Qualcomm’s FLO TV Is Back On Track; Lighting Up More Markets After Digital TV Transition
Qualcomm’s FLO TV, which broadcasts TV to mobile devices in the U.S. through its major partners AT&T (NYSE: T) and Verizon Wireless (NYSE: VZ), said it is on track to reach its goal of covering 100 major markets and more than 200 million potential customers nationwide by the end of the year.
The company was delayed when the government decided to put off the transition from analog to digital TV signals. FLO was waiting for spectrum that was going to be freed up from that process. The new deadline is June 12, and today, the company announced that immediately following the transition this Friday, it will go live in 15 new markets, including Boston, Houston, Miami and San Francisco, and will expand in existing markets, including Chicago, Los Angeles, New York and Washington, DC. More on MocoNews, here.
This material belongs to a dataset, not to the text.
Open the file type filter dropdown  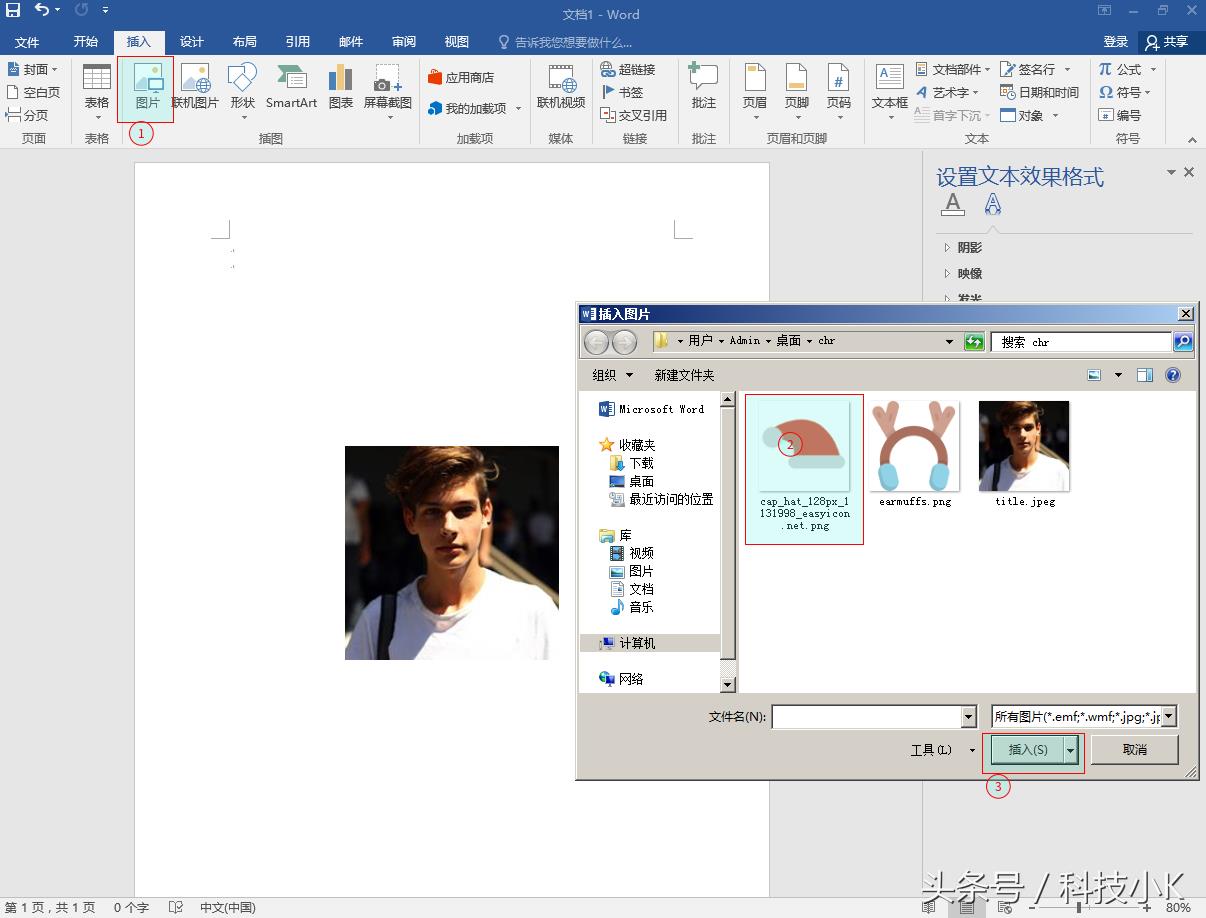point(1168,717)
Weren't we told that we had to go through this forced digital transition march in order to free up spectrum for emergency services? Maybe this wonderful and completely necessary mobile TV can come to my rural market so I can watch when my digital signal falls off the cliff just a few miles from the transmitter, unlike my former analog sig.
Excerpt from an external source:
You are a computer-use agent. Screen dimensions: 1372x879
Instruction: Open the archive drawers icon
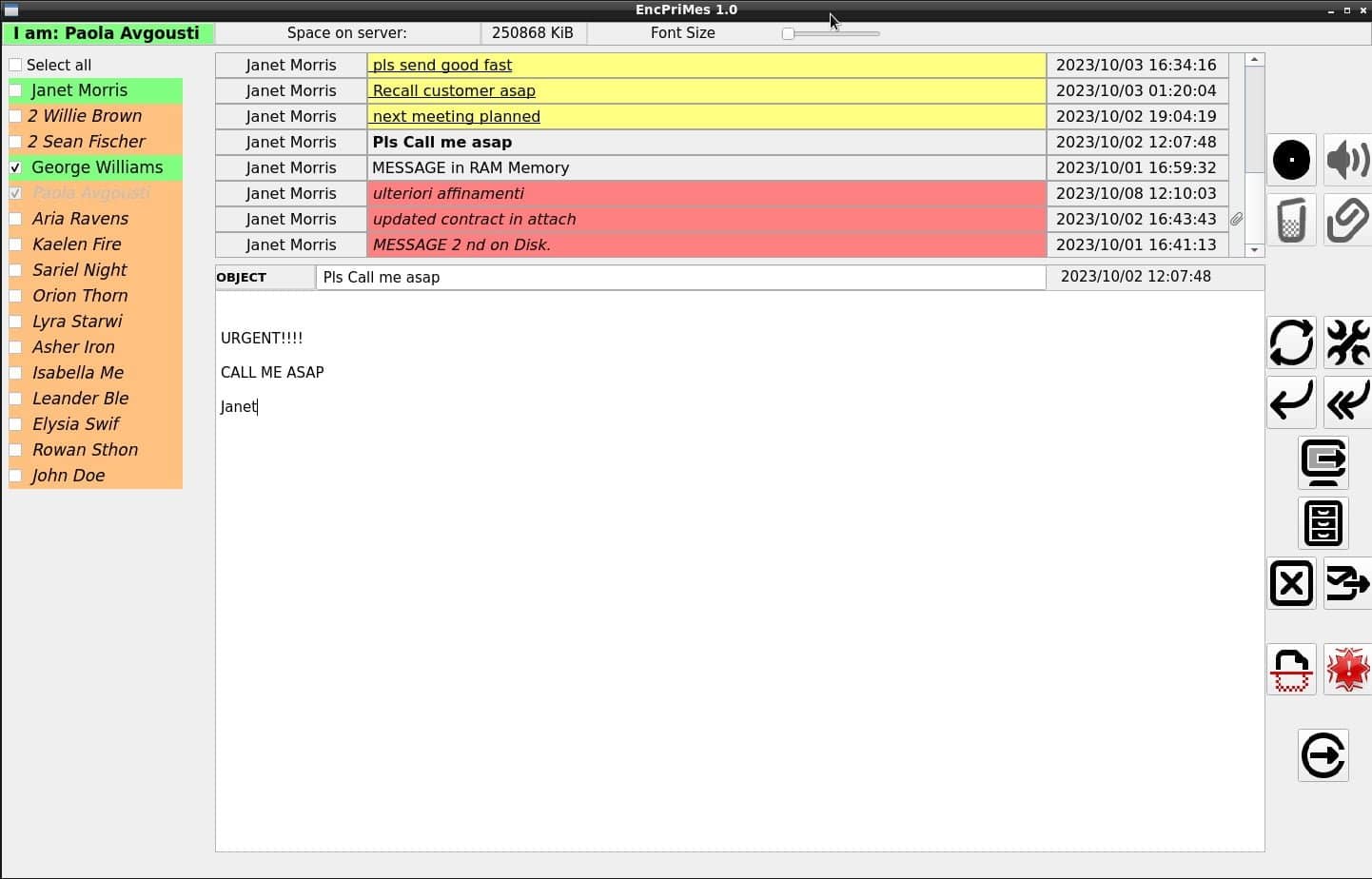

FLO TV uses exactly one channel, UHF 55, throughout the entire country. All the other former broadcast TV channels from 52-69 are still available for other uses.
Digital signals "fall off a cliff" as they weaken precisely because they are so efficient. If you keep everything else the same (transmitter power, location, antenna heights, etc) the digital signal won't cut out until long after the analog signal has become unwatchable.